In
case you needed further proof that the human race is doomed through bureaucratic
stupidity, here are some actual label instructions on consumer goods: On a Sears hairdryer:
Do not use while sleeping.
[Gee, that's the only time I have to work on my hair!]
On a bag of Fritos:
You could be a winner! No purchase necessary. Details inside.
[The shoplifter special!]
On a bar of Dial soap:
Directions: Use like regular soap.
[And that would be how?]
On some Swann frozen dinners:
Serving suggestion: Defrost.
[But it's *just* a suggestion!]
On Tesco's Tiramisu dessert:
Do not turn upside down.
(Printed on bottom of the box)
[Too late! You lose!
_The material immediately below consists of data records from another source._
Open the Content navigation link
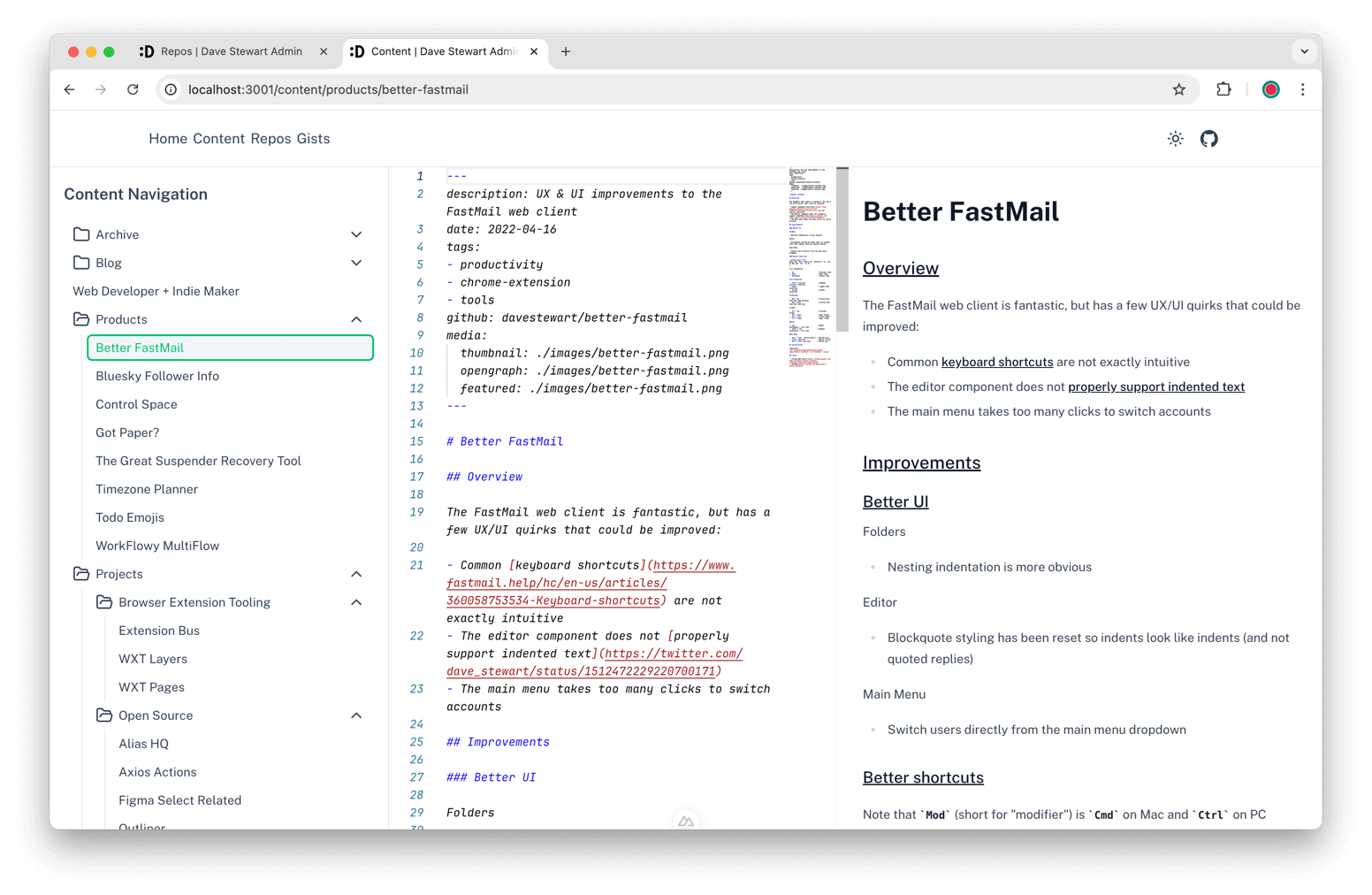Viewport: 1372px width, 895px height. [218, 139]
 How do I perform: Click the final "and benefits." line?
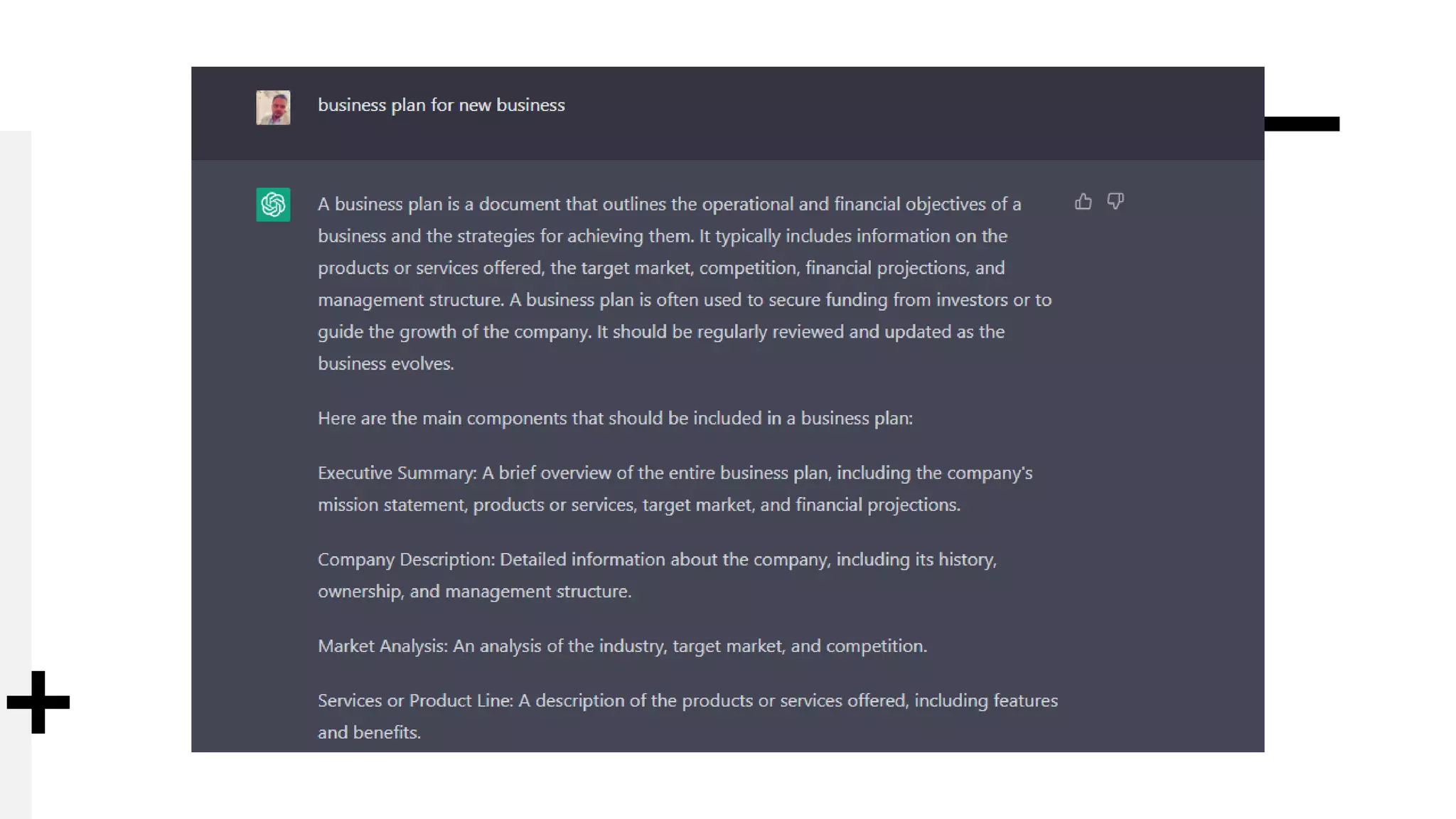click(x=369, y=733)
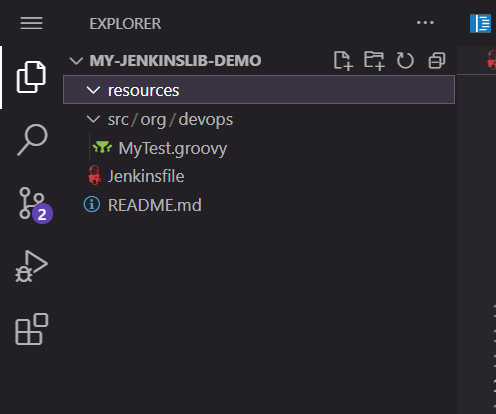This screenshot has height=414, width=496.
Task: Select the resources folder row
Action: coord(259,90)
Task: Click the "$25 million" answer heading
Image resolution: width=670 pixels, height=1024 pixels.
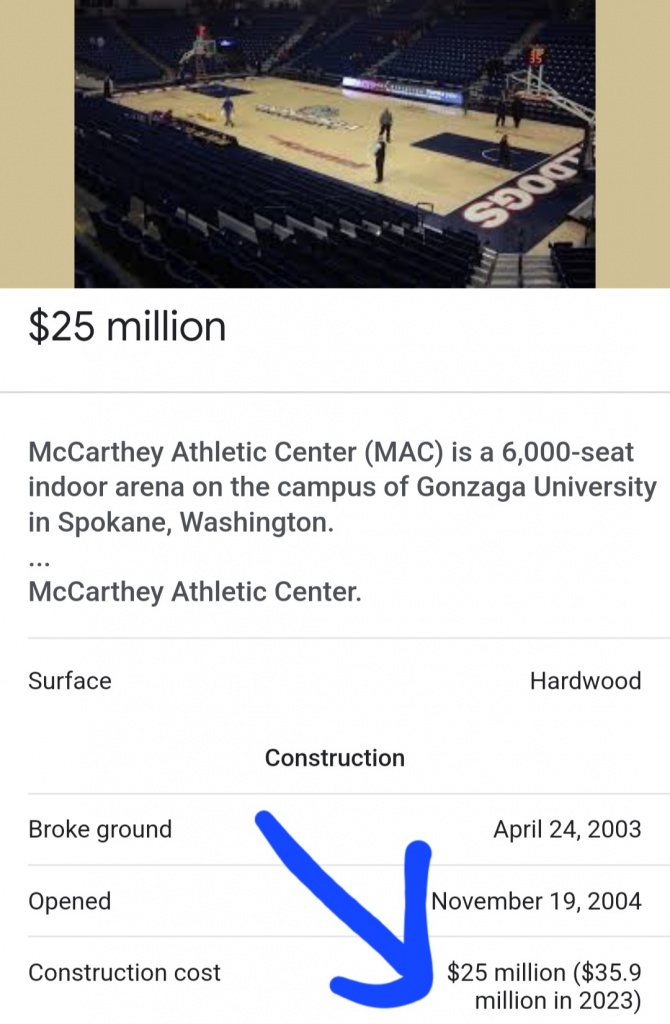Action: 127,327
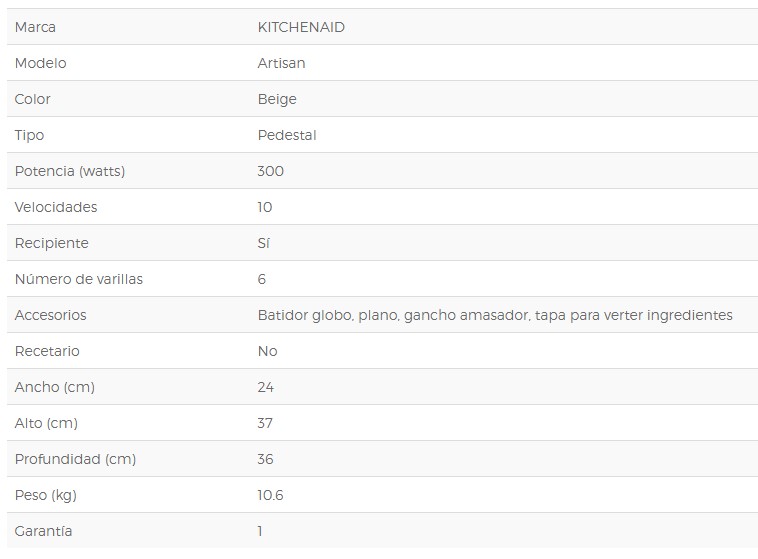Select the Modelo row label
Viewport: 758px width, 559px height.
41,63
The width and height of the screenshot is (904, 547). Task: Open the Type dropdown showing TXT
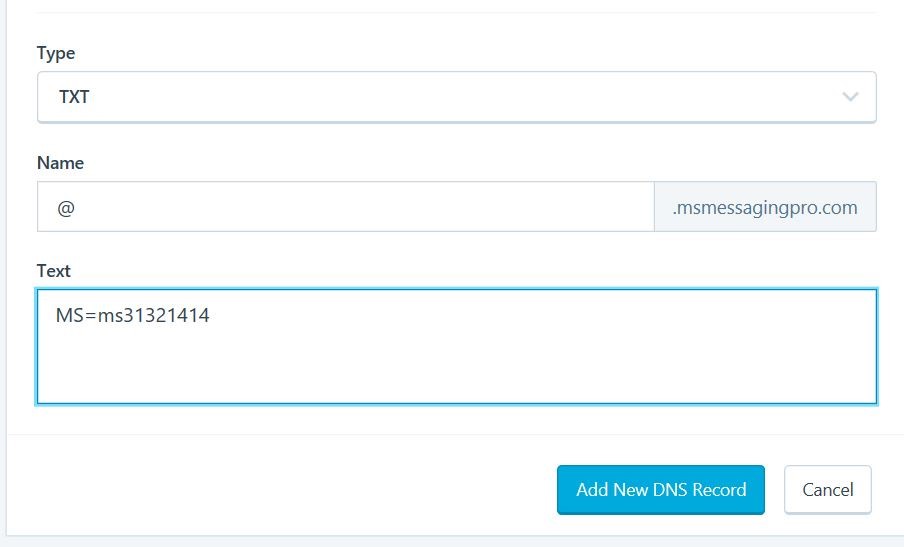(x=456, y=97)
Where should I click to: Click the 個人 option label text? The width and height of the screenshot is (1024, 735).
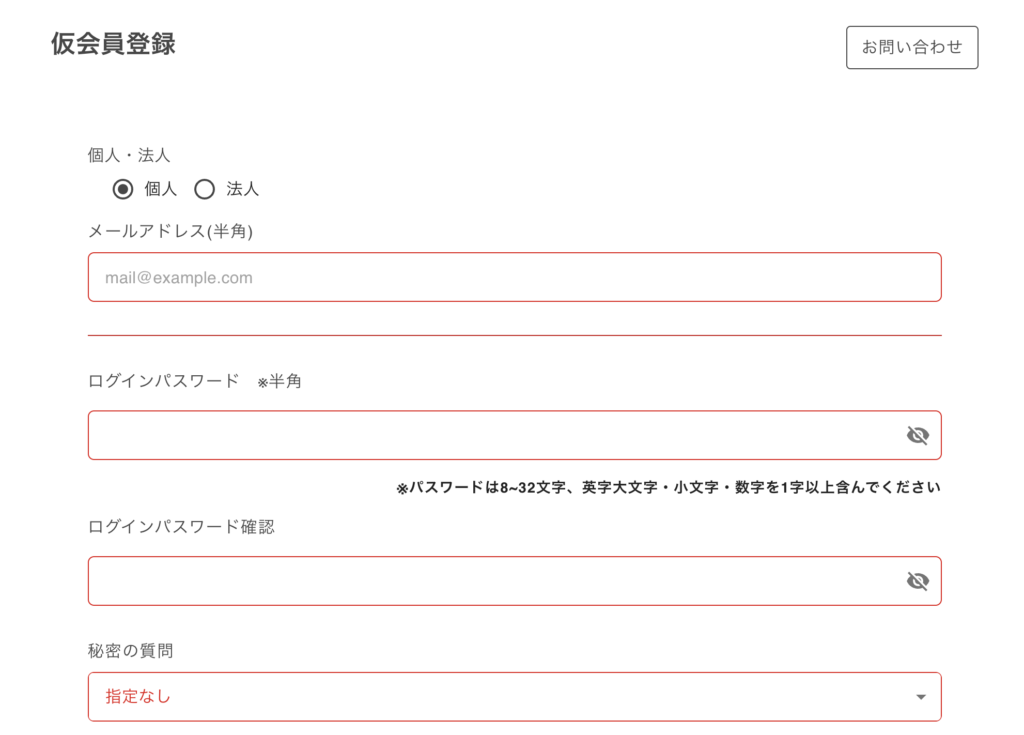coord(160,189)
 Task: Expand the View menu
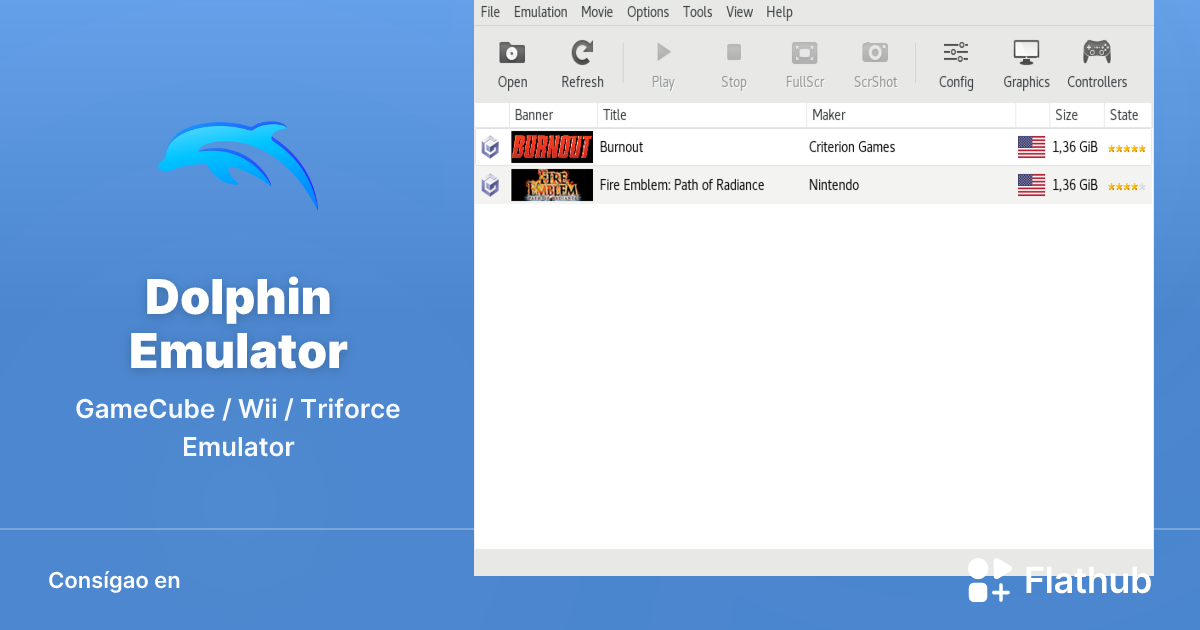coord(740,12)
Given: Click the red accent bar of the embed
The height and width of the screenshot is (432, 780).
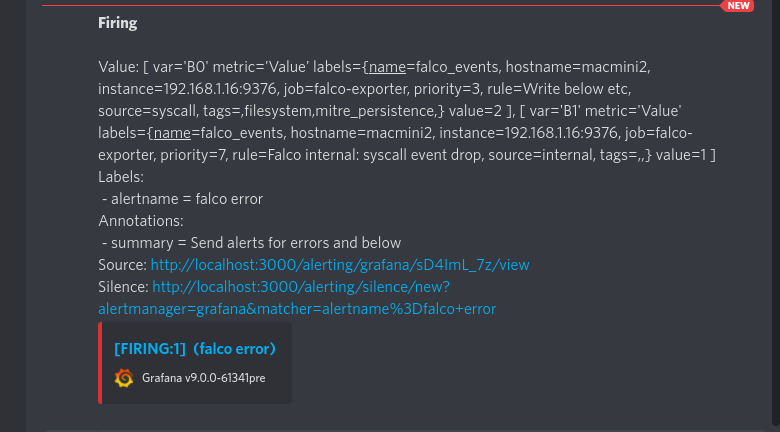Looking at the screenshot, I should (100, 362).
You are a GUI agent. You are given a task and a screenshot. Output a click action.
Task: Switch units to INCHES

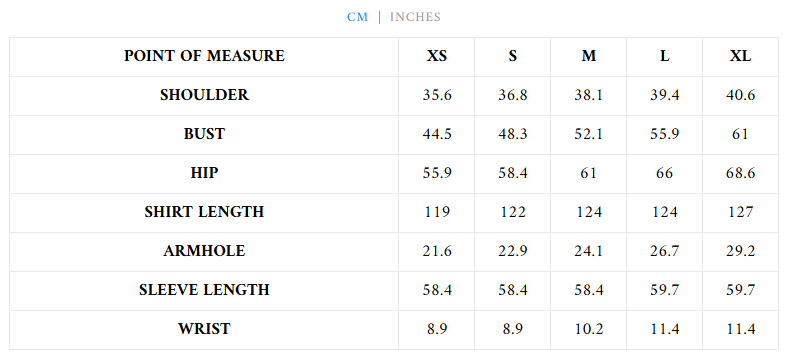pyautogui.click(x=415, y=17)
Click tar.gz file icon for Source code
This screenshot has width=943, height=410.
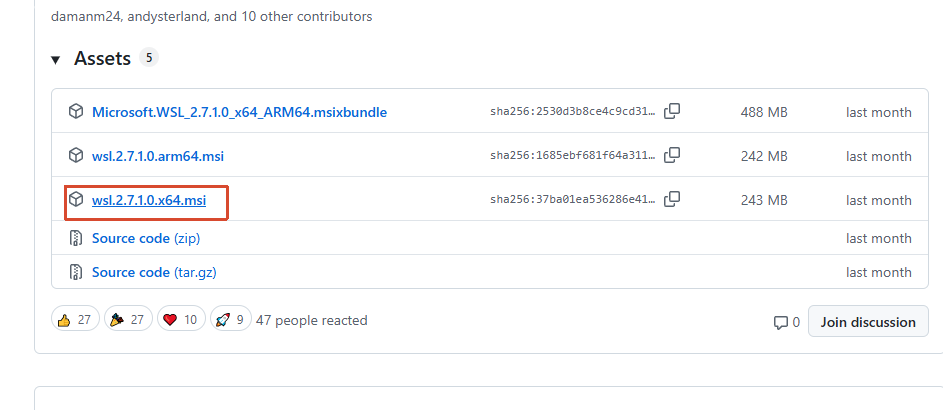(76, 272)
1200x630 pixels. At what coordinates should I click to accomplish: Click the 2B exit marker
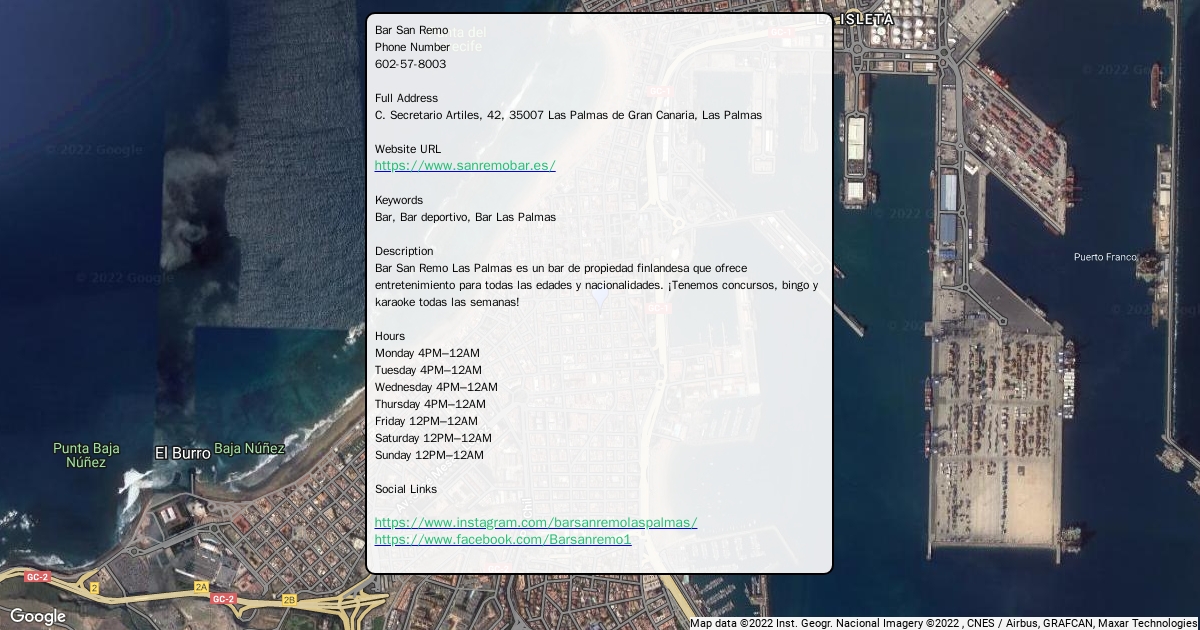(x=290, y=600)

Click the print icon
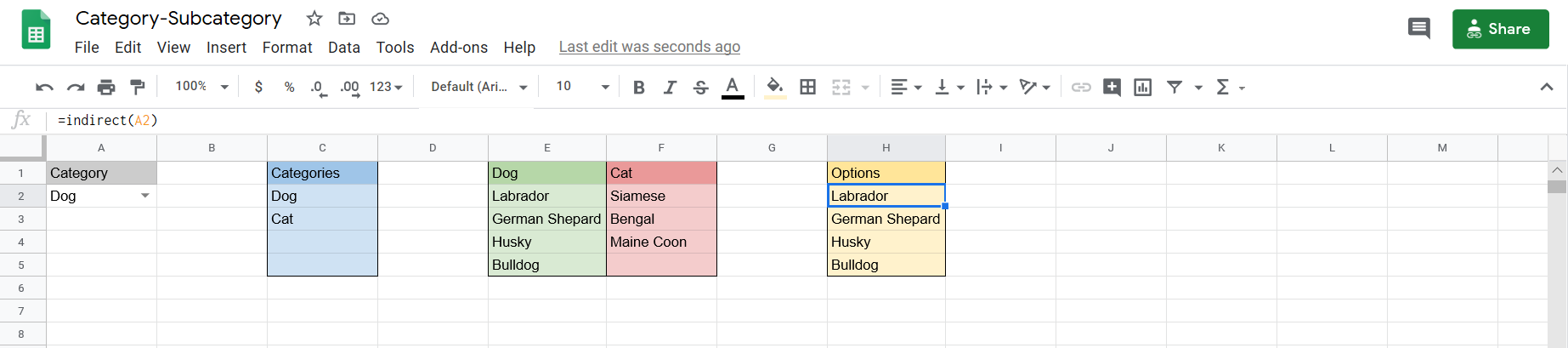(x=106, y=87)
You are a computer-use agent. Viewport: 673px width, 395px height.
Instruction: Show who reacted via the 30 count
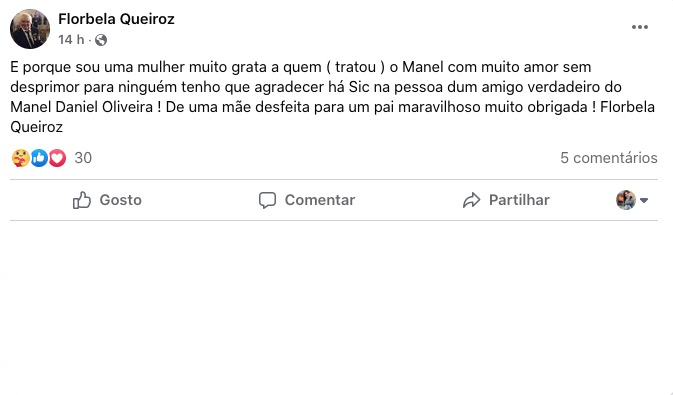point(83,158)

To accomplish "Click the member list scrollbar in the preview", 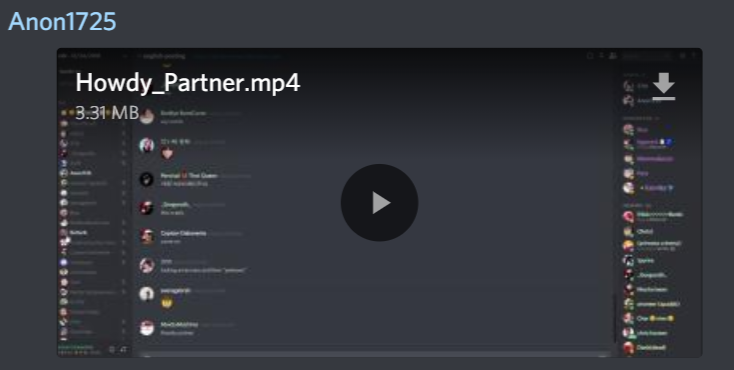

I love it: food to make you mad.]
On Marks & Spencer Bread
Pudding:
Product will be hot after heating.
[Are you sure??? Let's experiment.]
On packaging for a Rowenta
iron:
Do not iron clothes on body.
[But wouldn't that save more time?]
On Boot's Children's cough
medicine:
Do not drive car or operate machinery.
[We could do a lot to reduce the rate of construction accidents if we just kept those 5
year olds off those fork lifts.]
On Nytol sleep aid:
Warning: may cause drowsiness.
[One would hope!]
On a Korean kitchen knife:
Warning keep out of children.
[Or pets! What's for dinner?]
On a string of Chinese-made
Christmas lights:
For indoor or outdoor use only.
[As opposed to use in outer space or underground?]
On a Japanese food processor:
Not to be used for the other use.
[Now I'm curious.]
On Sainsbury's peanuts:
Warning: contains nuts.
[Not to mention the nut who wrote the warning ]
On an American Airlines
packet of nuts:
Instructions: open packet, eat nuts.
[There's got to be another way!]
On a Swedish chainsaw:
Do not attempt to stop chain with your hands or genitals.
[What is this, a home castration kit?]
On a childs superman costume:
Wearing of this garment does not enable you to fly.